- **DATA RECORDS**:
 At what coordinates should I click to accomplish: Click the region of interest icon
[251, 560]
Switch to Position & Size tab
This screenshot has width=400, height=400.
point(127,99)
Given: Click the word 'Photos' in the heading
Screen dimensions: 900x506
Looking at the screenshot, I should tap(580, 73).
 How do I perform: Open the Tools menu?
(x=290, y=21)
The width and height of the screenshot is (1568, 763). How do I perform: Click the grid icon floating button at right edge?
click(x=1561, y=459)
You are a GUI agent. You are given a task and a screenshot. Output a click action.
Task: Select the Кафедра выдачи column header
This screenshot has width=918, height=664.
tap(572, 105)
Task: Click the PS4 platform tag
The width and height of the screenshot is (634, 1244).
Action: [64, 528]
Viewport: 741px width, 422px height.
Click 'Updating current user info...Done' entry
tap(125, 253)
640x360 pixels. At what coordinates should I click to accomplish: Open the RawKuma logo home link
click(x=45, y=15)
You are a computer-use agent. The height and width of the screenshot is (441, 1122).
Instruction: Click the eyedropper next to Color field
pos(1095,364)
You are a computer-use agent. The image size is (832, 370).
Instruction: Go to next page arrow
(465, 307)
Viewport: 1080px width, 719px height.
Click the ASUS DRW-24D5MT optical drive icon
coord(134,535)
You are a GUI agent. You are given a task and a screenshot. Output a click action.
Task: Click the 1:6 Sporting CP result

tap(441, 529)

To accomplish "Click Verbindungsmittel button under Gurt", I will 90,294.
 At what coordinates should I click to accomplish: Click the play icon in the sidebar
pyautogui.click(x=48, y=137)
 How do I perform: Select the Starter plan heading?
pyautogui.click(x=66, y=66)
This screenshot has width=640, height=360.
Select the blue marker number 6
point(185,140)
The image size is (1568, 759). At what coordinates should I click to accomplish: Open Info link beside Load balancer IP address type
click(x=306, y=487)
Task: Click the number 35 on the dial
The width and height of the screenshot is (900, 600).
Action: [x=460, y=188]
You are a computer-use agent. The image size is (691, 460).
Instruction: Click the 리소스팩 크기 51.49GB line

- **ABOUT THIS EXERCISE**:
Repeat the entries word for word. Skip none of them.

- **EXERCISE ANSWER**:
 At what coordinates should I click to accomplish: Click the region of interest icon
[251, 560]
Switch to Position & Size tab
This screenshot has width=400, height=400.
point(127,99)
Given: Click the word 'Photos' in the heading
Screen dimensions: 900x506
Looking at the screenshot, I should tap(580, 73).
 How do I perform: Open the Tools menu?
(x=290, y=21)
The width and height of the screenshot is (1568, 763). How do I perform: Click the grid icon floating button at right edge?
click(x=1561, y=459)
You are a GUI agent. You are given a task and a screenshot. Output a click action.
Task: Select the Кафедра выдачи column header
This screenshot has width=918, height=664.
tap(572, 105)
Task: Click the PS4 platform tag
The width and height of the screenshot is (634, 1244).
Action: [64, 528]
Viewport: 741px width, 422px height.
Click 'Updating current user info...Done' entry
tap(125, 253)
640x360 pixels. At what coordinates should I click to accomplish: Open the RawKuma logo home link
click(x=45, y=15)
You are a computer-use agent. The height and width of the screenshot is (441, 1122).
Instruction: Click the eyedropper next to Color field
pos(1095,364)
You are a computer-use agent. The image size is (832, 370).
Instruction: Go to next page arrow
(465, 307)
Viewport: 1080px width, 719px height.
Click the ASUS DRW-24D5MT optical drive icon
coord(134,535)
You are a GUI agent. You are given a task and a screenshot. Output a click action.
Task: Click the 1:6 Sporting CP result

tap(441, 529)

To accomplish "Click Verbindungsmittel button under Gurt", I will 90,294.
 At what coordinates should I click to accomplish: Click the play icon in the sidebar
pyautogui.click(x=48, y=137)
 How do I perform: Select the Starter plan heading?
pyautogui.click(x=66, y=66)
This screenshot has width=640, height=360.
Select the blue marker number 6
point(185,140)
The image size is (1568, 759). At what coordinates should I click to accomplish: Open Info link beside Load balancer IP address type
click(x=306, y=487)
Task: Click the number 35 on the dial
The width and height of the screenshot is (900, 600).
Action: [x=460, y=188]
You are a computer-use agent. The image size is (691, 460).
Instruction: Click the 리소스팩 크기 51.49GB line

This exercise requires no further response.